Word and element location records
☆ ☆ ☆ ☆ ☆

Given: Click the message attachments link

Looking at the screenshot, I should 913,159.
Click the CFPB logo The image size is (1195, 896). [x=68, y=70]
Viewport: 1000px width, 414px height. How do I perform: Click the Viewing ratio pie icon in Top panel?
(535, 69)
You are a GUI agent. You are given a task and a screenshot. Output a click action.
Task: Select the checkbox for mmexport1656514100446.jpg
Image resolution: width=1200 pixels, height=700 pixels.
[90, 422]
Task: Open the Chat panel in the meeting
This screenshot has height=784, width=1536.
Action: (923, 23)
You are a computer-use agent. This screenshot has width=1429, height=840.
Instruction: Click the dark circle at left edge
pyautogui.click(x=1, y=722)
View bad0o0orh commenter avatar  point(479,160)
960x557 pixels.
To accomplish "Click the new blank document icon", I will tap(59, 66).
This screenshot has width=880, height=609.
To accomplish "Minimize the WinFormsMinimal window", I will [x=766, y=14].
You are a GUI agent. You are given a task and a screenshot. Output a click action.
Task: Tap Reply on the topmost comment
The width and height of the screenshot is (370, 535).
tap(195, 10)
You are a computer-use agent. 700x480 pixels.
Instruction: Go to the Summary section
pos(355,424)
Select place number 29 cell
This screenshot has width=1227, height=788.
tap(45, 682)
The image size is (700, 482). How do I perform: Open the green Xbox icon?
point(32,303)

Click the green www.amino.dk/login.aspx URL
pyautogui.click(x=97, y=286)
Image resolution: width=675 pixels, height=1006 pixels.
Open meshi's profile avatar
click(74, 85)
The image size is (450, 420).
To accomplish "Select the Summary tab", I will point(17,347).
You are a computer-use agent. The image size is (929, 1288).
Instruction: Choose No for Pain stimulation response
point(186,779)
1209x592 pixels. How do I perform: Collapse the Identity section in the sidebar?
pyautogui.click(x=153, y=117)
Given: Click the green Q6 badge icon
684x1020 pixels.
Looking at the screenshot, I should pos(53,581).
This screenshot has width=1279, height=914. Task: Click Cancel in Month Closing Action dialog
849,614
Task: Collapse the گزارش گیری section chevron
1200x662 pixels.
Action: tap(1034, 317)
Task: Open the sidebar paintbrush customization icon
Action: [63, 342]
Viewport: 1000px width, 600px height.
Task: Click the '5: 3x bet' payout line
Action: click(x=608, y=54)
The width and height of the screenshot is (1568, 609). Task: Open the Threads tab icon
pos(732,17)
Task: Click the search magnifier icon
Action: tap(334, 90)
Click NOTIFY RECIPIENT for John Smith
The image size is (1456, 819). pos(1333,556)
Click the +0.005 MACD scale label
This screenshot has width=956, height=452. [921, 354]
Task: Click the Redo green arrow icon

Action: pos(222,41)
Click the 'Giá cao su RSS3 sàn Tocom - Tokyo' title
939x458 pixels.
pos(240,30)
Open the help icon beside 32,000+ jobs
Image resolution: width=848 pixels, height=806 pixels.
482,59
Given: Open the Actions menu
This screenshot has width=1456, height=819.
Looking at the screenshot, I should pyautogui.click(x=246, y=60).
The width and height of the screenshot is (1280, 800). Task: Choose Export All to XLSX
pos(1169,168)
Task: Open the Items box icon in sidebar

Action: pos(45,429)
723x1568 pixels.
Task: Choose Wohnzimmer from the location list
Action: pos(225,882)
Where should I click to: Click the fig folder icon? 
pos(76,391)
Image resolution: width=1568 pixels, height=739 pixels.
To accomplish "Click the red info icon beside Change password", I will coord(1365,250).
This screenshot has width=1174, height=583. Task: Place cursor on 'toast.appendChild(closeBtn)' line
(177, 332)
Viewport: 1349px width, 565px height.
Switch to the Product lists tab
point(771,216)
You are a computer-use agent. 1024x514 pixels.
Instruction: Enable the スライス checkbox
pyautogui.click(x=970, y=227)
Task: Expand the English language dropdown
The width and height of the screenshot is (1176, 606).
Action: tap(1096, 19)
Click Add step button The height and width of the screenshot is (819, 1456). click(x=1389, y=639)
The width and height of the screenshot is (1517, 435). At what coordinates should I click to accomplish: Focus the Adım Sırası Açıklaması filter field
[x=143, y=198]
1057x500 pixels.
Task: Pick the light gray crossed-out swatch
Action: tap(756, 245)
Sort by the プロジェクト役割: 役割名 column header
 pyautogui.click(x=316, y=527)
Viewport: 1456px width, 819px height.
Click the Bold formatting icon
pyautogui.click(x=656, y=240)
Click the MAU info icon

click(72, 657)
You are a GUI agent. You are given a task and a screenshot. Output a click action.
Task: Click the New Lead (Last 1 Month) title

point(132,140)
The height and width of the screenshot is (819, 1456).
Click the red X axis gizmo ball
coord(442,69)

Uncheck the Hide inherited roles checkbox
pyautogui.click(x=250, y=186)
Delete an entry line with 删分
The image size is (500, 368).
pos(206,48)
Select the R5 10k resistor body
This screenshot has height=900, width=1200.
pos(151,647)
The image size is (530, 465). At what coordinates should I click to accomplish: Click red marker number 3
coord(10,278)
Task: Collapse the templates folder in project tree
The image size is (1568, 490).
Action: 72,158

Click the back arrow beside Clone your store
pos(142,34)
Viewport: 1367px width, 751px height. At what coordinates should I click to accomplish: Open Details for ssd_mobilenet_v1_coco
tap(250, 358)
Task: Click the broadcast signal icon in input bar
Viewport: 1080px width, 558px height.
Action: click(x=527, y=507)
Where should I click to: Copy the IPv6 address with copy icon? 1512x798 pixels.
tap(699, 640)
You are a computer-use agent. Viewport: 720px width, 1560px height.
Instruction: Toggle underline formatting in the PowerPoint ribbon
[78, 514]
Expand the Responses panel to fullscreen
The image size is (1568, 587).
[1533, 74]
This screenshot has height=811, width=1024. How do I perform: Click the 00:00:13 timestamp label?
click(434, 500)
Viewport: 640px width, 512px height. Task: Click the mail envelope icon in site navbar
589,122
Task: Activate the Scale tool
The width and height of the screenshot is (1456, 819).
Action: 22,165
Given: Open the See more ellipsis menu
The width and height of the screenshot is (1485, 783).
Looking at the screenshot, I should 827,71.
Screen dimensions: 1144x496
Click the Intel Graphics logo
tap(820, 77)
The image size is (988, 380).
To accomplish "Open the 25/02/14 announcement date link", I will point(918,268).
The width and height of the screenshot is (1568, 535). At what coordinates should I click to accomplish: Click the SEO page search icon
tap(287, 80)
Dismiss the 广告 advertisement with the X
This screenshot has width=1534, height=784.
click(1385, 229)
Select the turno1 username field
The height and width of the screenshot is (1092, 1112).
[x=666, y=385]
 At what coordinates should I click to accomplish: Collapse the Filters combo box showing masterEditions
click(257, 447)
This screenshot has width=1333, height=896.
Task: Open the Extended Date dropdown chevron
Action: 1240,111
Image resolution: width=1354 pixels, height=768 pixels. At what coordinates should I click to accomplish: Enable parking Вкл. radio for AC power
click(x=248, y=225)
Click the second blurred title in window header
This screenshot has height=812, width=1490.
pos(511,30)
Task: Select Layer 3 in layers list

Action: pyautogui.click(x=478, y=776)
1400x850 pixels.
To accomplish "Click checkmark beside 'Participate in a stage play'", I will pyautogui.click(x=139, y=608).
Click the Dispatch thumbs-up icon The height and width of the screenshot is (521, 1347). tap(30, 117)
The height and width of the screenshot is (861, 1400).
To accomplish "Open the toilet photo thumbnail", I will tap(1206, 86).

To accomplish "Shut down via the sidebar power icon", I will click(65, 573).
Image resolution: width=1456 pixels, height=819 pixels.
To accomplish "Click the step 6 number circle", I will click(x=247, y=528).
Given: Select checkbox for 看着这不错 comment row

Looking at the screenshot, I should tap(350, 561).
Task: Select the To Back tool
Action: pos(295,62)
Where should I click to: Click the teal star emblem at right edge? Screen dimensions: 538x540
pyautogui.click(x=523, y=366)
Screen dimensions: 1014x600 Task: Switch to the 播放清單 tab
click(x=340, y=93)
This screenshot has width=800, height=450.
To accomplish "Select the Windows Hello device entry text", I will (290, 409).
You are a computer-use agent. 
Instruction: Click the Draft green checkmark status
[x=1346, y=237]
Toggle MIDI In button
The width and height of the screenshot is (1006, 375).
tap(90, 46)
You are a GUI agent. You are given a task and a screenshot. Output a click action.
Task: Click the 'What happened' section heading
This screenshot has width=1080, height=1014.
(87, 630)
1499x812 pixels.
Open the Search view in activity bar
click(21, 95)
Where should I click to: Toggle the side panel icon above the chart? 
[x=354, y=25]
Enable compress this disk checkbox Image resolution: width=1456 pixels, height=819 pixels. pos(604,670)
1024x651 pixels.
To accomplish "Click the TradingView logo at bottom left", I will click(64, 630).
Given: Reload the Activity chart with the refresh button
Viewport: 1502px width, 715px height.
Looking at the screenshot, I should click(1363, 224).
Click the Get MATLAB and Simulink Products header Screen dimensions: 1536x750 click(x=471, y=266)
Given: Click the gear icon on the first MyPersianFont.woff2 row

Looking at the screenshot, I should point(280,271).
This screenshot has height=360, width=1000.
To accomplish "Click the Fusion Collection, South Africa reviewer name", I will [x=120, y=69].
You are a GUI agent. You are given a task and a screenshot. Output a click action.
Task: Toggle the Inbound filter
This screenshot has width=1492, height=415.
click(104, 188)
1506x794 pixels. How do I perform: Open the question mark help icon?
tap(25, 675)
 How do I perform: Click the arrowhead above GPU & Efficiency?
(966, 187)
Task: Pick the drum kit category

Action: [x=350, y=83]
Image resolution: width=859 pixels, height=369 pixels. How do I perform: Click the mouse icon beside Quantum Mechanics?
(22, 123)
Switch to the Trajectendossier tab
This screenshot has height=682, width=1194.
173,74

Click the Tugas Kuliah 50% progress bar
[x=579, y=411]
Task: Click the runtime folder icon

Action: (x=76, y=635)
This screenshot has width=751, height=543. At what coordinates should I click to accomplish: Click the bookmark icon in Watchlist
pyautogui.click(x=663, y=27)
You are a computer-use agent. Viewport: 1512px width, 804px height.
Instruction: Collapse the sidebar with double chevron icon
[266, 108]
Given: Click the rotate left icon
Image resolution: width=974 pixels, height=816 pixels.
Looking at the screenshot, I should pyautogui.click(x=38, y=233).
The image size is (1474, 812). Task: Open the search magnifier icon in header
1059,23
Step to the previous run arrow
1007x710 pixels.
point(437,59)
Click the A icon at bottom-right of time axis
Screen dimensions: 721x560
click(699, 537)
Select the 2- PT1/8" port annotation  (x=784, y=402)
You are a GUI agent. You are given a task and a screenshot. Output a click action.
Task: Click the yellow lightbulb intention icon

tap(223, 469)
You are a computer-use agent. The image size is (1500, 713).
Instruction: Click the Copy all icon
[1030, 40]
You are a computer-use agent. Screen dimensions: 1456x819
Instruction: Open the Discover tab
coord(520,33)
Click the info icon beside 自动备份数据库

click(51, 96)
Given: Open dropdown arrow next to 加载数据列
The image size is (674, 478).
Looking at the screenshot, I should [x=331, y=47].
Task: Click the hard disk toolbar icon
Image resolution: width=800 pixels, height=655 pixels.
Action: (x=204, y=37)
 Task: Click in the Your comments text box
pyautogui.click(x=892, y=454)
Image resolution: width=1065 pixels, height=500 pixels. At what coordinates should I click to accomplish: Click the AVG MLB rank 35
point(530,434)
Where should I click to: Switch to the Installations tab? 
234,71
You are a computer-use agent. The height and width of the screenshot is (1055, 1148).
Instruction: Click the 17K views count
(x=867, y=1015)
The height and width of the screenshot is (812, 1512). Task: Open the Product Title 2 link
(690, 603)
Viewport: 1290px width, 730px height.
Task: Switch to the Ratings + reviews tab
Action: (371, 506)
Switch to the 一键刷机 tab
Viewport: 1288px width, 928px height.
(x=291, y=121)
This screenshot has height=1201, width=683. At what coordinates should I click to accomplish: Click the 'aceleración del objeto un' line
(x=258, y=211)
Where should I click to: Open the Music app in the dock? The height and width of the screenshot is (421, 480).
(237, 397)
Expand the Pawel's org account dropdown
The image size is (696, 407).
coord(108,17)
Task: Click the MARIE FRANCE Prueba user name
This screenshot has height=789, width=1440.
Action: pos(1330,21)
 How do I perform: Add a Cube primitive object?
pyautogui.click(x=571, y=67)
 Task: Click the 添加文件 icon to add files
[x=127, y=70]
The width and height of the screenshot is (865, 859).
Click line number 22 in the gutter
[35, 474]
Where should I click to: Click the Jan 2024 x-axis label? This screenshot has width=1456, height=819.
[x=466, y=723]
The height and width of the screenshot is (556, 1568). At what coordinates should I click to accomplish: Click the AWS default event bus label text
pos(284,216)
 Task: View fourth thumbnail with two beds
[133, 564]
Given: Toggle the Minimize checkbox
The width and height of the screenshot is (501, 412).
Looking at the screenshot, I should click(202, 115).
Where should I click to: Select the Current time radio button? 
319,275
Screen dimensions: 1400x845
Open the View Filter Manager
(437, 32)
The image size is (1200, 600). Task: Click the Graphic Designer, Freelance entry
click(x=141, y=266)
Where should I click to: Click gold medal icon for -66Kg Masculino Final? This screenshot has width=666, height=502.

☆ ☆ ☆ ☆ ☆

How many lines in the listing above contain the string "bottom"? Reply with the number only.

Right answer: 2